** Opening Data for analysis block **

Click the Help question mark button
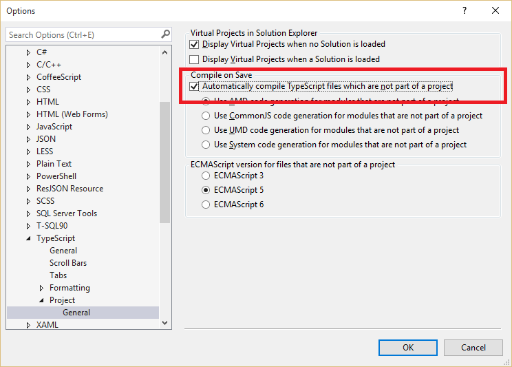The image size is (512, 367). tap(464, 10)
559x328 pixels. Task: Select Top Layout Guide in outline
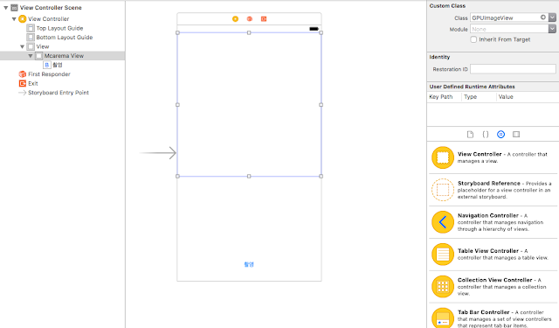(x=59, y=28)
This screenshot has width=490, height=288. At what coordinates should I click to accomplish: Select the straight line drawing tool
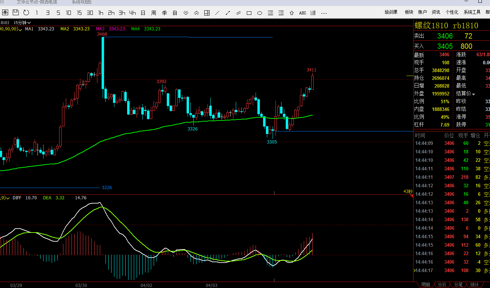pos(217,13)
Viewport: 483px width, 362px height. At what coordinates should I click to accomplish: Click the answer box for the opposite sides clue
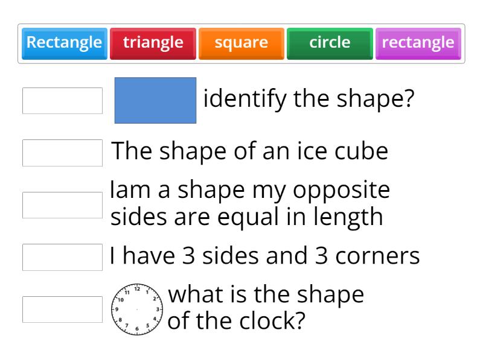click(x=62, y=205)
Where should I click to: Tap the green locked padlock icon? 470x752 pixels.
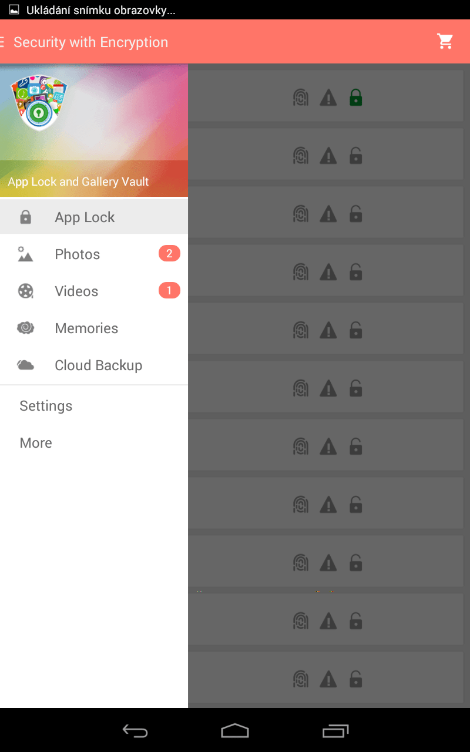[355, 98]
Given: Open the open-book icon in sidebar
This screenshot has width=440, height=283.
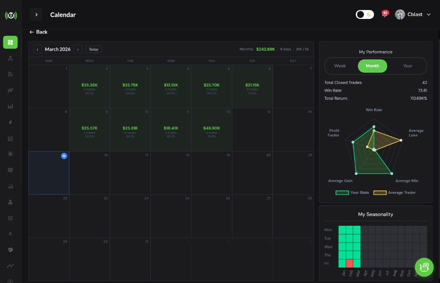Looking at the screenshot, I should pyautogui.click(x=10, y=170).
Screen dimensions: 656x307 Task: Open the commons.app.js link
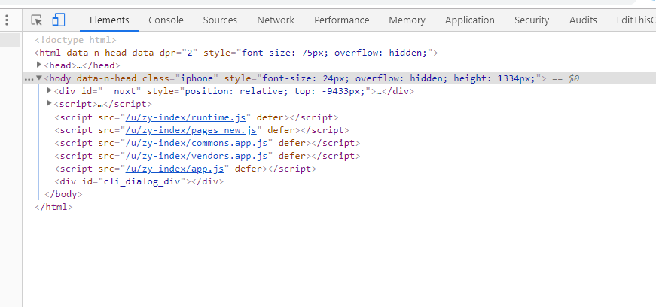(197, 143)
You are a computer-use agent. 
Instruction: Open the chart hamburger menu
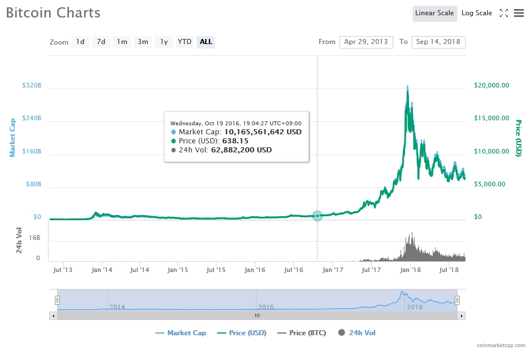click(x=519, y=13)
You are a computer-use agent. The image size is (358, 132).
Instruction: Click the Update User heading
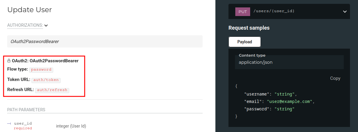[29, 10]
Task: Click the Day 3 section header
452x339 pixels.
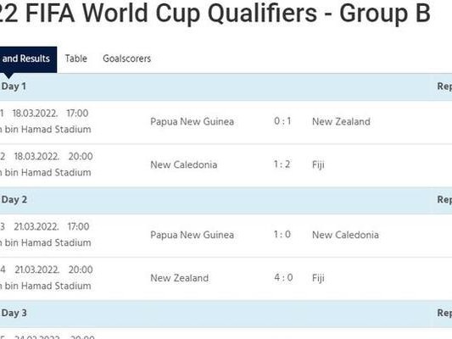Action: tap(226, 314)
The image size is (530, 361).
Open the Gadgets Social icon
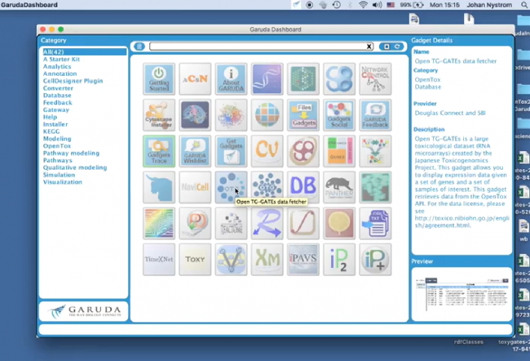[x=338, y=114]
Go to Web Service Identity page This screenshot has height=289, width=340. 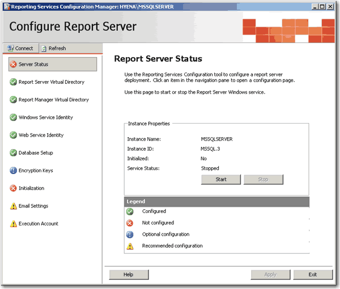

** Closing Data for analysis block **
** Opening Data for analysis block **

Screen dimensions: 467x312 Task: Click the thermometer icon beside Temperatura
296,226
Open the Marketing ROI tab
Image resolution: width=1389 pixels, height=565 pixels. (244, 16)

** Closing Data for analysis block **

What you are asked to do. What you return must match the lines above from the one with "This screenshot has width=440, height=283." through the one with "You are a computer-use agent. The" exactly, with both ends included and the pictures excluded.

Result.
This screenshot has width=440, height=283.
Looking at the screenshot, I should pyautogui.click(x=10, y=170).
Screen dimensions: 656x307 Task: Open the commons.app.js link
(197, 143)
You are a computer-use agent. 
Instruction: Open the chart hamburger menu
click(x=519, y=13)
You are a computer-use agent. The image size is (358, 132).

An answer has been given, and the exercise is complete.